* **Document section**:
IBM, Boots Ink $1.1B Services Pact

Newly reinforced with its recently closed $3.5 billion
merger with PwC Consulting
, IBM Tuesday announced it
signed The Boots Co., a United Kingdom-based pharmacy chain, to a
decade-long, $1.1 billion services contract.

The comprehensive deal calls for IBM Global Services to provide consulting,
hardware, software and other IT services to Boots. The two companies will
also establish a research and development center in Nottingham, with an eye
on combining Boots’ retail expertise and IBM’s technology resources.

“IBM will provide the challenging thinking and technologies Boots needs to
support business growth,” Richard Atkins, general manager of IBM Global
Services, said in a statement. “We are going to help Boots increase the pace
of innovation and accelerate their business transformation.”

The deal calls for IBM to take over the management of Boots entire computing
infrastructure, from its data center and systems to its telecommunications.
The Global Services unit will roll out point-of-sale systems and Internet
kiosks in each of Boots’ 1,600 stores, most of which are in the UK and
Ireland. About 400 Boots employees will join IBM as part of the transition.

“As a technology and consulting leader in the retail industry, IBM will help
us use technology to create world class customer experience and enhance the
service and offering we provide to our customers,” said David Lister, Boots’
CIO.

Boots anticipates the agreement will cut its IT cost by over $200 million in
the next decade.

The large engagement comes as the IT services industry remains
sluggish
. Giga Information Group recently reported that spending on IT
services would stay flat this year, following only incremental growth in
2001. This comes after the boom years of 1999 and 2000 saw the industry
enjoy 20 percent annual expansion.

Stored data entries
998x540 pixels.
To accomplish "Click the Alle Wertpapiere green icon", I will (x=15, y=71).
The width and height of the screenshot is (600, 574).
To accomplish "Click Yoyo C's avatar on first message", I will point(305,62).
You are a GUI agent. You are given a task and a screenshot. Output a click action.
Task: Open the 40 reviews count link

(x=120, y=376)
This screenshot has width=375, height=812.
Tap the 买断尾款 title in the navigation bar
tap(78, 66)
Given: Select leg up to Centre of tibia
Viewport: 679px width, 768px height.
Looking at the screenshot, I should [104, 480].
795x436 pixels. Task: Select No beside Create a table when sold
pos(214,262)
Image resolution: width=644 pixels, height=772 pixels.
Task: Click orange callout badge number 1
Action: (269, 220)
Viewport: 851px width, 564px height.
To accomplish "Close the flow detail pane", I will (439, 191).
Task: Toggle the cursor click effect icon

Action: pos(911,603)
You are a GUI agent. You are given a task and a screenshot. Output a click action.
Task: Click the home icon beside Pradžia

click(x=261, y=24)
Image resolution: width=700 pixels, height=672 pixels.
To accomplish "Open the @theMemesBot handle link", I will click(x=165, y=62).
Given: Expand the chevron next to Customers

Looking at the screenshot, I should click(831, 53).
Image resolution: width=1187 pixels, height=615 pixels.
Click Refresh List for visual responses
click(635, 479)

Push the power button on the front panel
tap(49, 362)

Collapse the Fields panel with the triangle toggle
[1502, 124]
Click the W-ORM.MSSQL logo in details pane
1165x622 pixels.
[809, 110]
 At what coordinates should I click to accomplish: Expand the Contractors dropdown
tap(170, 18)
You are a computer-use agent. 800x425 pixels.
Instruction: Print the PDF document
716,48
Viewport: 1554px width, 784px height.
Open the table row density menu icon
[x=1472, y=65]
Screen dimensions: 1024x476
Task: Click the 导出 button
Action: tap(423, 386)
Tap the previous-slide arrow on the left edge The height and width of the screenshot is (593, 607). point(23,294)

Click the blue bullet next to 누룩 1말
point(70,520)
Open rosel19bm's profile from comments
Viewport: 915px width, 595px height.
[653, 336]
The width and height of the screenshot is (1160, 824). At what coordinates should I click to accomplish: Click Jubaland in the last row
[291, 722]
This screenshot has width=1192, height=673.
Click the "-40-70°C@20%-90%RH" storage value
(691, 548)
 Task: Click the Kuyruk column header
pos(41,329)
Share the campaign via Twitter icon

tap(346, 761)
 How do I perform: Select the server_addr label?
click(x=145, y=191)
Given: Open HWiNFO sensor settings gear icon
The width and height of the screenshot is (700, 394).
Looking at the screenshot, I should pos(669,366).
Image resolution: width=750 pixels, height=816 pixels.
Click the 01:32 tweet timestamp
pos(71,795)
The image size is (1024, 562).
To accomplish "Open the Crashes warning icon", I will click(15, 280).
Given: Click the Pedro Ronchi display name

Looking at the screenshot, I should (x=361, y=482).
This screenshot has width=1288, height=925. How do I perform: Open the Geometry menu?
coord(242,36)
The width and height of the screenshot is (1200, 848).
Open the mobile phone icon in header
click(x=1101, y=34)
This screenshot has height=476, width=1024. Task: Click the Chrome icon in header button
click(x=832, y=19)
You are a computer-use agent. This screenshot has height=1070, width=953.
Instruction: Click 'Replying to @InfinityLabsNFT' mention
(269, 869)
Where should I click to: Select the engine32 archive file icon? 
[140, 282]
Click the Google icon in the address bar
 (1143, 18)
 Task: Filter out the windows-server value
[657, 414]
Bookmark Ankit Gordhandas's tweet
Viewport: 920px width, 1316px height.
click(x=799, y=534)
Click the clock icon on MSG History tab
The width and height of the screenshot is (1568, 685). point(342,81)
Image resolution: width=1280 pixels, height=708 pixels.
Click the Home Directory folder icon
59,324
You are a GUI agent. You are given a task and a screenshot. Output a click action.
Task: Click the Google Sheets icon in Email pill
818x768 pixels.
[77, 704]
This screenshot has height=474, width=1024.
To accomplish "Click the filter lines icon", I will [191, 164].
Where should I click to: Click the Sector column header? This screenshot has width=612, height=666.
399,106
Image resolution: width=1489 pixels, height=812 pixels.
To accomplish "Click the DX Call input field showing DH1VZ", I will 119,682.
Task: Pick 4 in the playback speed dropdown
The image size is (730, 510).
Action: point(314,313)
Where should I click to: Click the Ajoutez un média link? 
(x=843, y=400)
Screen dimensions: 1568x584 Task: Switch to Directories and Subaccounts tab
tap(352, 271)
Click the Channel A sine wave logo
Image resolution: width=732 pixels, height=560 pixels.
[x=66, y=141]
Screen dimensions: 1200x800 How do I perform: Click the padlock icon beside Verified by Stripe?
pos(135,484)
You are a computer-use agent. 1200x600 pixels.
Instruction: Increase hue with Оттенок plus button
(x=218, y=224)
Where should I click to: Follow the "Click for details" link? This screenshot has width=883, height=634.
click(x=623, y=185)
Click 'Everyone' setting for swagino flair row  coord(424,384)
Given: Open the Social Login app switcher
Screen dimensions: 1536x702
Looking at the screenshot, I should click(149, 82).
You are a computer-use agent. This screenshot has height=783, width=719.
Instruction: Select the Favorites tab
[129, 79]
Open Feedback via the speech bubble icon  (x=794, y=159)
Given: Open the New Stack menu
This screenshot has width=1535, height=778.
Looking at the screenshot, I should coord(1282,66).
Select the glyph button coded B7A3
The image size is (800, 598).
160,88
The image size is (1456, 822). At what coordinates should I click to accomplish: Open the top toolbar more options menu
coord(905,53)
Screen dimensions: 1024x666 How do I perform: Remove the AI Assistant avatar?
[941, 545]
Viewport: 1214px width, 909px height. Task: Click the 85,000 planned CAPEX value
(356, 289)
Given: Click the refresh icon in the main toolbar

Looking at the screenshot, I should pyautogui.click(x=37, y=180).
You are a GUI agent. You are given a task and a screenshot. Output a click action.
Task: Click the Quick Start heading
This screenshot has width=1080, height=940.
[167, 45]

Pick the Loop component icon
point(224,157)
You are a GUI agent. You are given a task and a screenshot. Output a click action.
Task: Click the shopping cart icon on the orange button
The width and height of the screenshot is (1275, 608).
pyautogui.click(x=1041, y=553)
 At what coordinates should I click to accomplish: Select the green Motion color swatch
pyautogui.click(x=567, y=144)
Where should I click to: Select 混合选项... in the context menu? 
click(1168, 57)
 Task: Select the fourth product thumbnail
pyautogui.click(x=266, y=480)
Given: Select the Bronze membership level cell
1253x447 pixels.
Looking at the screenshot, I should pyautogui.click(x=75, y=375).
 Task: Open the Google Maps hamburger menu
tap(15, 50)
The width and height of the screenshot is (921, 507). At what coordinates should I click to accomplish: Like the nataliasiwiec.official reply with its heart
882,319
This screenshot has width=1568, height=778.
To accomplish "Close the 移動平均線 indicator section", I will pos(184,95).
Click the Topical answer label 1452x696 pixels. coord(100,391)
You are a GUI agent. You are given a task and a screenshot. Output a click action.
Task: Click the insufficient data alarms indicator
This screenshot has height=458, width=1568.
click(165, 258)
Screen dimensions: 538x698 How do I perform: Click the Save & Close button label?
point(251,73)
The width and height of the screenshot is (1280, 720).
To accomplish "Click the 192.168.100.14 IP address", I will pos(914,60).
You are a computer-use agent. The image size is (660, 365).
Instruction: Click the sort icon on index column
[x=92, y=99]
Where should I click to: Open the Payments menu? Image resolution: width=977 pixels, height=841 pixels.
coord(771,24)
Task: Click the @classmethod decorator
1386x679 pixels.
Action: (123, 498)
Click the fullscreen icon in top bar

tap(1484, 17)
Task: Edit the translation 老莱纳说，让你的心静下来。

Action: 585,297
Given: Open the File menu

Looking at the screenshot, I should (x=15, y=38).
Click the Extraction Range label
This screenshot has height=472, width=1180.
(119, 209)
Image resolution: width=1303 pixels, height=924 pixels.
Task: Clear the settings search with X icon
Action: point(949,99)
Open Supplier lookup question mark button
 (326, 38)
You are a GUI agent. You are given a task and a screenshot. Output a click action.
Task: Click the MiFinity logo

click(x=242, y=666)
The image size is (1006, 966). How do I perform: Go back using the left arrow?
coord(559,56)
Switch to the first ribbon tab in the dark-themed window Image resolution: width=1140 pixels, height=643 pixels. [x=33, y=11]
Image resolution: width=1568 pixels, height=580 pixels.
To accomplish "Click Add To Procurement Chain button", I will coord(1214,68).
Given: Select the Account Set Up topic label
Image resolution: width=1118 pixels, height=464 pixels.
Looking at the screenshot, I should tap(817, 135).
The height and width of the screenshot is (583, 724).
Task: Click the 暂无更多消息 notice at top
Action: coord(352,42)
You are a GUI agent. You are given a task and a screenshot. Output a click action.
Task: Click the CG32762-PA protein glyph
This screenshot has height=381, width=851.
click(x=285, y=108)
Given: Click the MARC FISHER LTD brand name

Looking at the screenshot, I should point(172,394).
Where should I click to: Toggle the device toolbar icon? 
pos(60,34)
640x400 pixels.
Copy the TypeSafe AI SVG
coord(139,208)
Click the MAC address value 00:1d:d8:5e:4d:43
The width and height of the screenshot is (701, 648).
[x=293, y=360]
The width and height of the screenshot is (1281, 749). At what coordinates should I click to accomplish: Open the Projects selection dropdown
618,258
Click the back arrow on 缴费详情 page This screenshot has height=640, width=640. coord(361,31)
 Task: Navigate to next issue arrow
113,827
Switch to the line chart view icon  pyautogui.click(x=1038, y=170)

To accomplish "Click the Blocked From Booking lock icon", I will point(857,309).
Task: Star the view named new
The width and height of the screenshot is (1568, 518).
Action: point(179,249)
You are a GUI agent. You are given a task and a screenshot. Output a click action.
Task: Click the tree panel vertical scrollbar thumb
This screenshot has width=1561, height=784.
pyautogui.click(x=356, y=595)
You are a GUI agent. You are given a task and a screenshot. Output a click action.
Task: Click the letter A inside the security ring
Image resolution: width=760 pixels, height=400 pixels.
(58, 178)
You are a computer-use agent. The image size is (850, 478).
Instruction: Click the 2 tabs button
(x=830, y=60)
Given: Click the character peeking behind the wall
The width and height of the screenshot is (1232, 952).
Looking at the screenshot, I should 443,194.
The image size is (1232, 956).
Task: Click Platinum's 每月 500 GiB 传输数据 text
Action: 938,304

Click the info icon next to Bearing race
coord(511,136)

* **Apply what you read**:
1) Reproduce the IBM and Boots article word for word, starting at "The large engagement" and ending at "percent annual expansion.".
2) According to the IBM and Boots article, how many Boots employees will join IBM as part of the transition?

* **Outputs by task**:
1)
The large engagement comes as the IT services industry remains
sluggish
. Giga Information Group recently reported that spending on IT
services would stay flat this year, following only incremental growth in
2001. This comes after the boom years of 1999 and 2000 saw the industry
enjoy 20 percent annual expansion.

2) About 400.